1. find this limit

limit ( n* ( a^(1/n)-1), n tends to infinity)

Thx, mate!

2. Originally Posted by szpengchao
limit ( n* ( a^(1/n)-1), n tends to infinity)
Substitute $u=\frac1n,$

$\mathop {\lim }\limits_{n \to \infty } n\left( {a^{1/n} - 1} \right) = \mathop {\lim }\limits_{u \to 0} \frac{{a^u - 1}}
{u},$

and this is fairly well known, the answer is $\ln a$ for $a>0.$ Substitute $v=\frac1{a^u-1}.$

3. Originally Posted by Krizalid
and this is fairly well known, the answer is $\ln a$ for $a>0.$ Substitute $v=\frac1{a^u-1}.$
Just in case you were wondering why it is natural log, let me show you using L'Hopital's Rule.

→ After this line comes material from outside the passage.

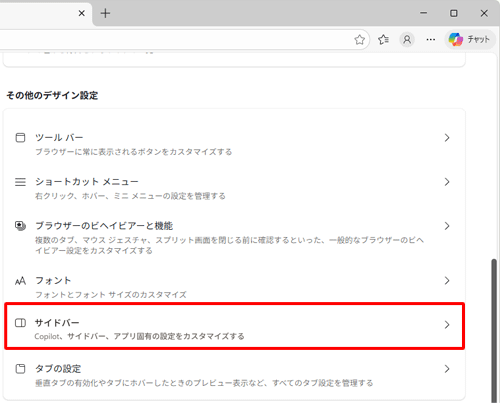The width and height of the screenshot is (500, 403).
Task: Open the Settings and more ellipsis menu
Action: (x=431, y=40)
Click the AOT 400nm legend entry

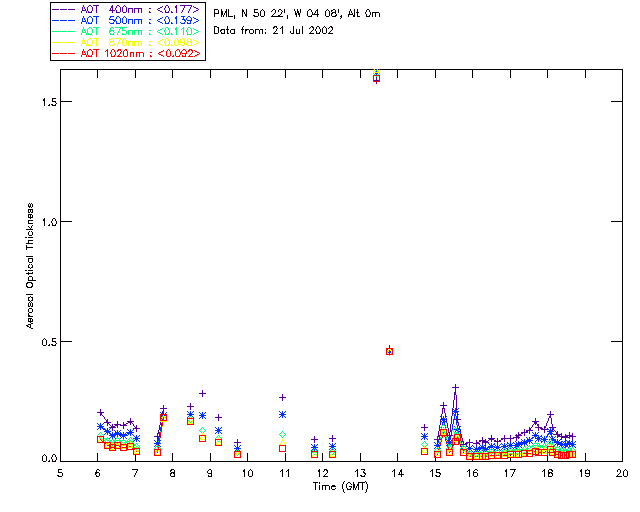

When the limit ends up being in the form of $\frac{\infty}{\infty}$ OR $\frac{0}{0}$, then take the derivative of the top over the derivative of the bottom: $\frac{f'(x)}{g'(x)}$ and take the limit...

$lim \frac{a^u-1}{u} = lim \frac{a^u ln|a|}{1} \Rightarrow ln|a|$

4. Originally Posted by colby2152
Just in case you were wondering why it is natural log, let me show you using L'Hopital's Rule.
The final substitution I left there provides a solution without L'Hôpital.